Please note those are not accurate numbers. They are based on some online benchmarks (Jeff Deans latency numbers + some other sources).

  • L1 and L2 caches: 1 ns, 10 ns

    E.g.: They are usually built onto the microprocessor chip. Unless you work with hardware directly, you probably dont need to worry about them.

  • RAM access: 100 ns

    E.g.: It takes around 100 ns to read data from memory. Redis is an in-memory data store, so it takes about 100 ns to read data from Redis.
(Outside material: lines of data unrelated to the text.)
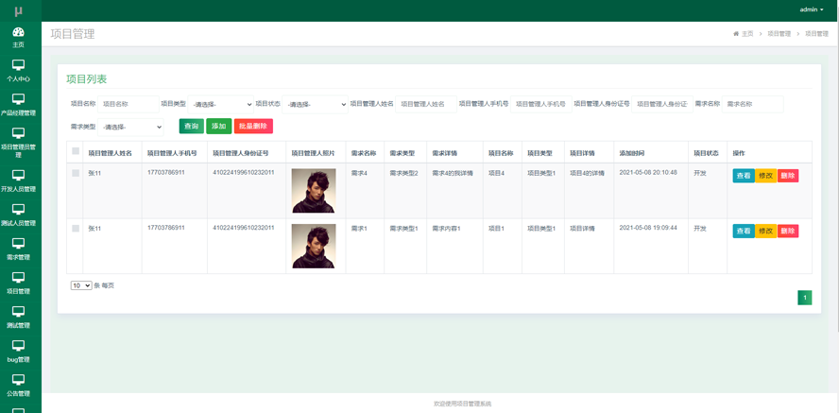
Task: Open bug管理 in the sidebar
Action: coord(18,351)
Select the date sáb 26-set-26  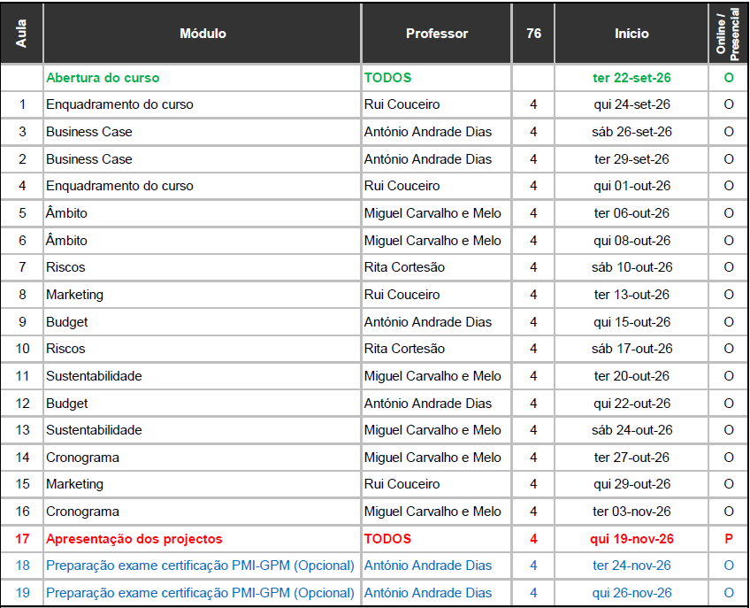(631, 132)
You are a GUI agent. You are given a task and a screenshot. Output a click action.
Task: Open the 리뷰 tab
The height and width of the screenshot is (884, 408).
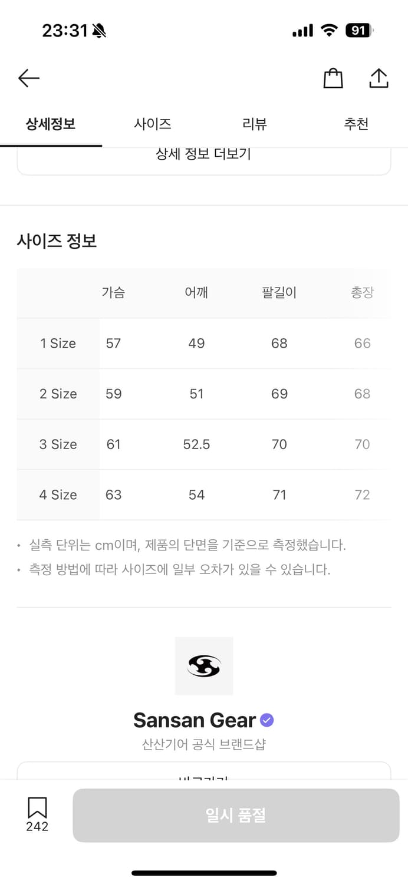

  • Send 1K bytes over 1 Gbps network: 10 us

    E.g.: It takes around 10 us to send 1KB of data from Memcached through the network.

  • Read from SSD: 100 us

    E.g.: RocksDB is a disk-based K/V store, so the read latency is around 100 us on SSD.

  • Database insert operation: 1 ms

    E.g.: Postgresql commit might take 1ms. The database needs to store the data, create the index, and flush logs. All these actions take time.

  • Send packet CA->Netherlands->CA: 100 ms

    E.g.: If we have a long-distance Zoom call, the latency might be around 100 ms.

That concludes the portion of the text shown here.